En plus, depuis trois semaines, ici c’est la révolution. Décidément ça me poursuit! Et cette fois, j’y suis pour rien. C’est pas moi qui ai diffusé des idées révolutionnaires. Jamais j’aurais pensé qu’il y avait tant de personnes dans la merde en France. Il y a la queue au Secours Catholique! Incroyable! Ils n’arrivent pas à se payer à manger! Ça bouge de partout, ils appellent ça le mouvement des gilets jaunes, j’ai pas très bien compris pourquoi.
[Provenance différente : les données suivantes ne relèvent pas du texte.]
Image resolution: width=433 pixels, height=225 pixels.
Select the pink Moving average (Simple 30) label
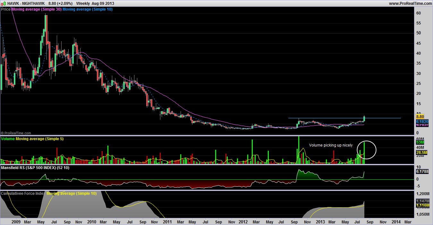click(36, 9)
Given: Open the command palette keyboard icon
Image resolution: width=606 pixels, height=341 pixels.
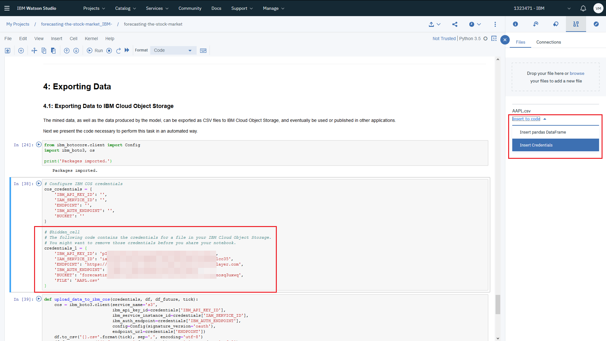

Du coup, moi, je me fais tout petit. J’étais déjà pas à l’aise avant, vu la couleur de ma peau, et maintenant, je rase les murs. J’ai l’impression que c’est pas très bon pour les réfugiés, cette insurrection de la misère. D’ici à ce qu’on ait une concurrence des miséreux, y a pas loin. Pourtant, entre eux, ils sont bien solidaires, ils s’organisent comme il faut, mais nous, on a intérêt à se faire oublier. C’est ce que j’ai dit à Hassan. Comme un con, il voulait se pointer sur un rond point, histoire de soutenir les manifestants. Qu’est-ce qu’ils en ont à faire de ton soutien, Hassan, je te demande un peu? Je le crois pas, à quel point il est naïf! Il pensait peut-être « se faire une place dans la société française » en squattant sur les ronds points? Il a eu du mal à comprendre quand je lui ai expliqué qu’il ferait mieux de se tenir tranquille. Il s’ennuie tellement et il en a marre de connaître personne, alors, comme ça semblait plutôt joyeux et bon enfant….. Faut dire qu’il parle mal, il a beau suivre les cours de français, c’est rudement difficile pour lui, et là, les gens ils sont pas trop patients! Déjà qu’ils se caillent devant leur brasero, c’est pas la peine d’en remettre une couche. Il ferait mieux de jouer avec le groupe des frères. Quand il était au Soudan, il ne jouait que des musiques occidentales, peut-être parce que c’était interdit! Il a fallu qu’il vienne ici pour jouer les musiques traditionnelles du pays. Moi, je lui dis toujours: « Tu sais, les gens c’est comme les chats! Laisse-les venir à toi! Te précipite pas vers eux. Ils viendront d’eux-mêmes écouter ta musique, si tu as quelque chose à leur proposer. Pas la peine de forcer! Fais ce qui est dans tes cordes ». Je sais bien qu’il cherche le contact, vu que c’est pas facile de faire couple avec son cellulaire: ça fait pas une vie affective bien riche. Et une fois les cours terminés, pas commode d’entrer en relation avec les français. Il y a un mur de méfiance à franchir. C’est plus facile de revenir vers les frères.
Pourtant, c’est pas une si mauvaise idée de profiter du mouvement pour entrer dans la danse! C’est juste qu’il faut y aller doucement. Je ne suis pas certain qu’ils soient tous accueillants. J’ai même entendu des choses pas jolies-jolies en tendant l’oreille. Mais quand je les vois autour de leurs braseros, je me dis qu’ils doivent avoir faim et là, il y a peut-être une carte à jouer. Je verrais bien Hassan en train de leur cuisiner le foul ou tiens! encore mieux, sa fasouliya, direct sur le feu. Quand on est autour du feu à partager un repas, on redevient tous frères!
On va se rejouer ensemble l’histoire de Sapiens, la sortie d’Afrique! Pas la peine d’aller leur dire: ils seraient froissés, ils se croient civilisés!